I just thought this might be an interesting tidbit for any readers here who AREN’T dramatic writers, surely there are a few? The bit is this: about 90% of writing for the screen or the stage or for books, probably? Is banging your head against the office wall / computer screen / white board trying to figure out what this imaginary person you created WANTS.
and sometimes it’s like, I don’t know dude. I just made them up.
But this is what matters most. What they want. In a musical, they sing an entire song about it, announcing it to you. Next time you watch a movie, pay attention to the first 15 minutes, and your main character will probably say to a tertiary character, or the camera, or express through action, I WANT (THING THAT MOVIE IS ABOUT) and depending on the elegance or subtly of the movie it will be bad, or maybe even good. But you’ll hear about it, explicitly or subtly.

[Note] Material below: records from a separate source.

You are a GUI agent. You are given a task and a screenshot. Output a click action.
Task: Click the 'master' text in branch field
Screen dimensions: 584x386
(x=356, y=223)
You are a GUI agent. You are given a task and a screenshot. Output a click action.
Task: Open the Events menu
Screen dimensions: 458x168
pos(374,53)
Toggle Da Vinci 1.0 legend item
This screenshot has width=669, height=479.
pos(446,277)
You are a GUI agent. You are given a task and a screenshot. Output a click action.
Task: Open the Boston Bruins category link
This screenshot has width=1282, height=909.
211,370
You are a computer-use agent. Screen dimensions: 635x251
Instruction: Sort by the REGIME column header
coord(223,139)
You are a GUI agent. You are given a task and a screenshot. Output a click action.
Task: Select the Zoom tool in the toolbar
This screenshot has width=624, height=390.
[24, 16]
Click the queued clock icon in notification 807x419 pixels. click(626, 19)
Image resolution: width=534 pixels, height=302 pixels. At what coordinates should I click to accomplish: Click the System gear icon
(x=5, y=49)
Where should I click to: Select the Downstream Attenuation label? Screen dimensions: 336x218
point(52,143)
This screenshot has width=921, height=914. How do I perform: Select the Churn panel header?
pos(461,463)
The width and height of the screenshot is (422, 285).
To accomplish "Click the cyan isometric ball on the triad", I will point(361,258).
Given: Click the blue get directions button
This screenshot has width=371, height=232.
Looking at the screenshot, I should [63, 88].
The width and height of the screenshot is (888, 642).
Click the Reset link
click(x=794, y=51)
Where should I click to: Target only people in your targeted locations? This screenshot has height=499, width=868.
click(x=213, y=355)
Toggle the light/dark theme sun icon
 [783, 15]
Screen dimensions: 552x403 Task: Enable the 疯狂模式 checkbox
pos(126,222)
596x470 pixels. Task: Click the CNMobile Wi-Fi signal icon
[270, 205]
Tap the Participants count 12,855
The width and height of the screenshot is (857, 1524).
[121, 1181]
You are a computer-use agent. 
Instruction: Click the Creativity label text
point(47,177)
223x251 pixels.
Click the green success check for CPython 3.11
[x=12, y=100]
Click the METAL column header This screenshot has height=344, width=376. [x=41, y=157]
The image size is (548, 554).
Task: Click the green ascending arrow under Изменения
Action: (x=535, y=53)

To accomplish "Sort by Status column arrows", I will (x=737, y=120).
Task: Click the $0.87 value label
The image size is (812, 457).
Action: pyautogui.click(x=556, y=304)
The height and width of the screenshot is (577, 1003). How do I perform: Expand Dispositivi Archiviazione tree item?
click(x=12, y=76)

And finding this want is sometimes the hardest part of the job, and also THE job. It doesn’t matter if it’s a new idea, or if you’ve been working on it for five years, if they’re a stranger or live in a different time or are based on yourself, it’s always an elusive question and the answer is ever changing. And if you can’t answer it, you don’t know what your character wants, or you know but you can’t articulate it clearly, you have nothing, you have boxes of ornaments but no tree.
And the funny thing is, and IS it funny? because sometimes I truly loose sleep over it — actual human people go through life with ever shifting wants. It changes by the second, by the day. But when we’re trying to tell a story, when we’re expecting an audience to latch on emotionally and root for our guy (another thing writers bang our heads against various surfaces about) we need their want to be simple, clear, and steadfast.
What does that say about us and what we expect from our stories? Do we want our characters wants to be more trackable than our own because our own are ever shifting, and in a sense it’s always aspirational that this character just seems to KNOW? I want love. I want revenge. I want a doughnut.
I WANT to always have a clear answer about what my character wants, but my concepts of emotion, human nature, the people close to me, they’re always shifting, and so, so am I. I WANT to pretend like after 22 some years of this, I want to always know what my characters want, but the truth is, sometimes I just…don’t.
What do YOU want? Please share in the comments and I’ll STEAL IT FOR A CHARACTER.